Curiosity may have killed the Egyptian cats on display in Tring next week but their legacy lives on as visitors are given the chance to examine their mummified bodies.

The cats were preserved in bandages thousands of years ago and are on display from next week at the Walter Rothschild Zoological Museum.

Preserved baboons and birds are also on display as part of a fascinating collection belonging to Walter Rothschild's sister museum, The Natural History Museum.

Richard Sabin, curator of mammals at the Natural History Museum, reveals how these creatures are helping to unravel the secrets of ancient Egyptian animal mummification.

"The mummified specimens are so well preserved that we've been able to study the skeletons to make close comparisons with the modern wild and domestic animal specimens held in our research collections," he says.

He also explains how the mummies have helped to reveal some quirky things about ancient Egyptian culture.

"Through x-ray examination of some of our wrapped cat mummies we've discovered that many appear to have had their necks deliberately broken. This suggests that cats may have been killed to meet the demand for them to be high status ritual tomb deposits."

Richard also says that mummification in general was used by the Egyptians to protect bodies in the afterlife, and they were used in religious sacrifices.

They also used mummification to preserve their favourite pets and animals.
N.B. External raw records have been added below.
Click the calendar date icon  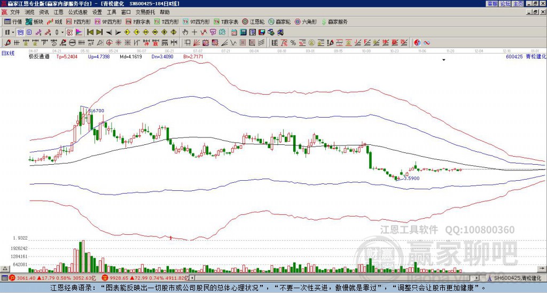pos(234,32)
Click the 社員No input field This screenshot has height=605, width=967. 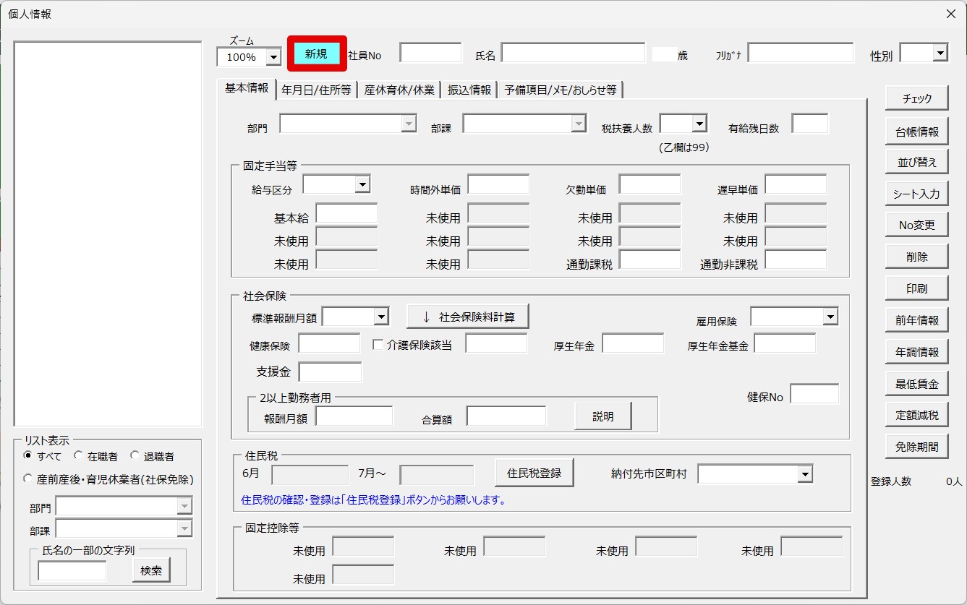[430, 53]
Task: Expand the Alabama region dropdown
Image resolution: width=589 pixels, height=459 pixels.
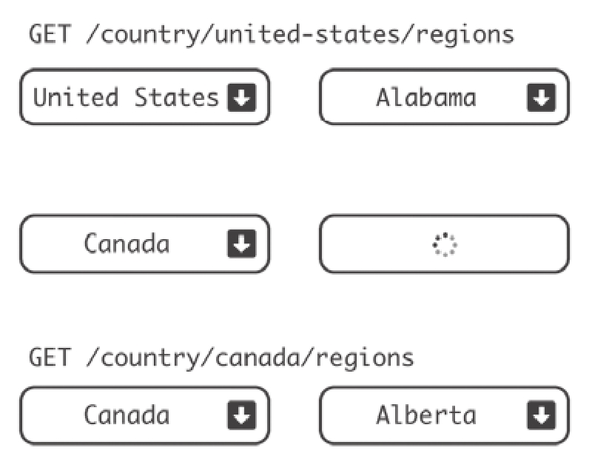Action: click(x=444, y=98)
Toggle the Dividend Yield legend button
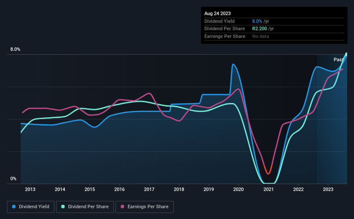 (x=30, y=207)
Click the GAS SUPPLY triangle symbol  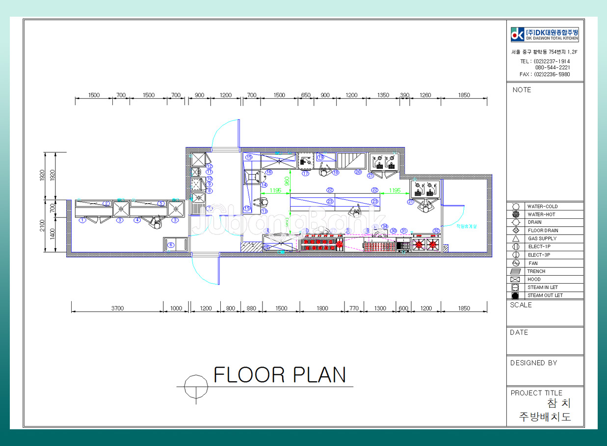pyautogui.click(x=515, y=238)
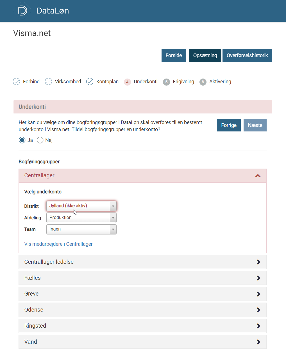Screen dimensions: 286x351
Task: Click the Frigivning step 5 badge
Action: coord(166,82)
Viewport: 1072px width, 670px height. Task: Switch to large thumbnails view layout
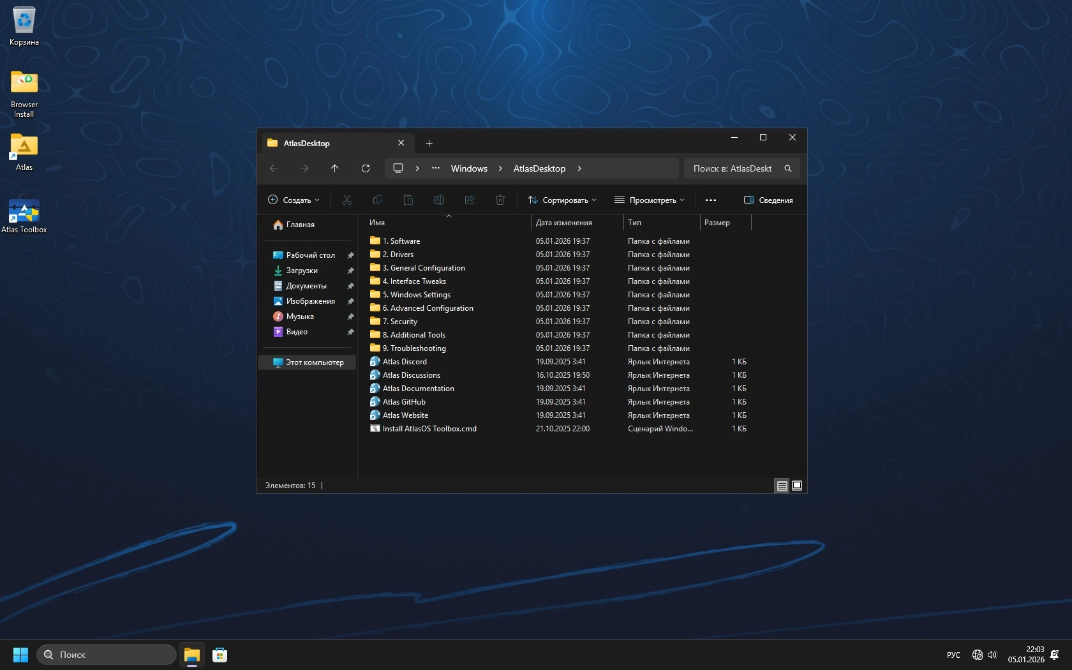[797, 486]
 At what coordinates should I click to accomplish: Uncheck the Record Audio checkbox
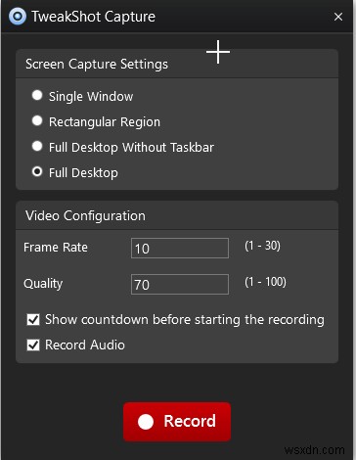33,345
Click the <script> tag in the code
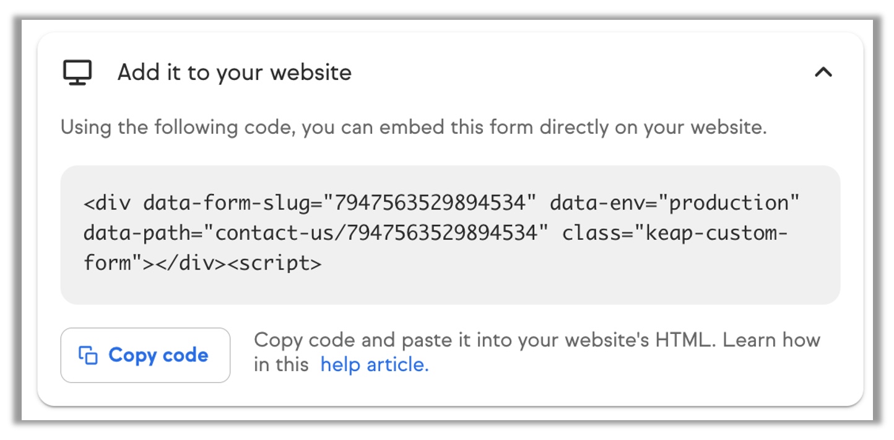894x440 pixels. (x=274, y=263)
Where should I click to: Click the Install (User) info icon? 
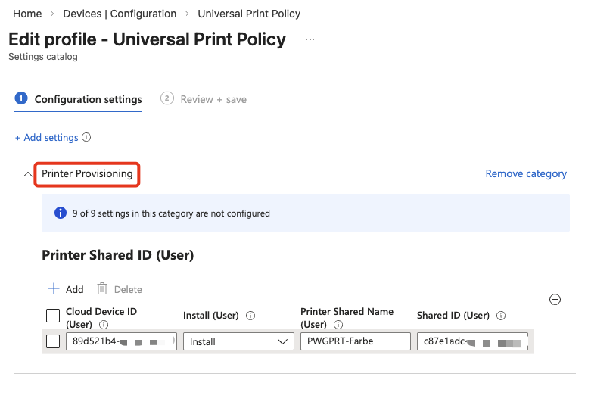tap(250, 316)
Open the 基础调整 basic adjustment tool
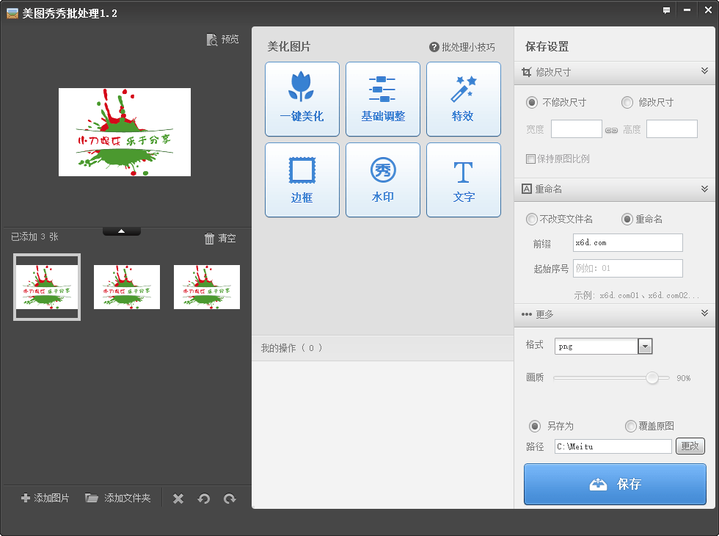This screenshot has width=719, height=536. click(x=382, y=98)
Monkeys and gazelles which have all been found buried next to their owners.

"Cats sometimes even received their own elaborate burials with cat shaped coffins," says Richard.

The study of these mummies by archaeologists and scientists has revealed more about the importance of animals in ancient Egyptian society.

It has been discovered, for example, that animal statues and amulets have been found, showing the love owners felt for their pets.

The Natural History Museum's collection has also been used to investigate the process of domestication, primarily in cats and cattle.

Richard says: "Research into the morphology of the Apis bull has shown that selective breeding took place in order to develop the moon-shaped horns that were considered a sacred characteristics by the ancient Egyptians."

Like the scientists who made this discoveries, visitors to the exhibition are also getting the chance to "peer" beneath the bandages and, with the help of x-rays, they can find out all of the gory details of mummification for themselves.

Animal Mummies of Ancient Egypt is at Walter Rothschild Zoological Museum, Tring, February 14 to July 3, Information: 0207 9426171 or visit www.nhm.ac.uk/museum/tring

Facts about animal mummies:

  • When the Arabs settled in Egypt in the eighth century AD they looked inside some of the tombs and noticed that the bodies were covered in black sticky stuff, which they thought was tar. The Arabic word for tar is ‘mummia'.

  • The most commonly retrieved mummies were those whose prey were rats, mice, snakes and other household pests. The most abundant mummies were cats, mongoose, ibises, vultures, hawks and crocodiles.
  • At the end of the eighteenth century there were so many mummified cats excavated from Bubastis, and other sites, that boat loads of them were brought to Europe, thus creating a glut in the market.
  • Animal mummies were ground down and used as fertilisers in the UK; out of one consignment of 19 tons of mummies imported to England only one skull was kept. This was given to the Natural History Museum by the Royal College of Science in 1900.
  • The Natural History Museum has 190 skulls of cats that were presented to the museum by the famous Egyptologist Flinders Petrie in 1907.
  • Eight of the cat mummies were elaborately bound with a geometric pattern of light and dark bandages, which is similar in pattern to that used on human mummies of the Ptolemaic period (305 – 30 BC). The remaining cats were all wrapped in plain uncoloured bandages with only one of the mummies having a painted head.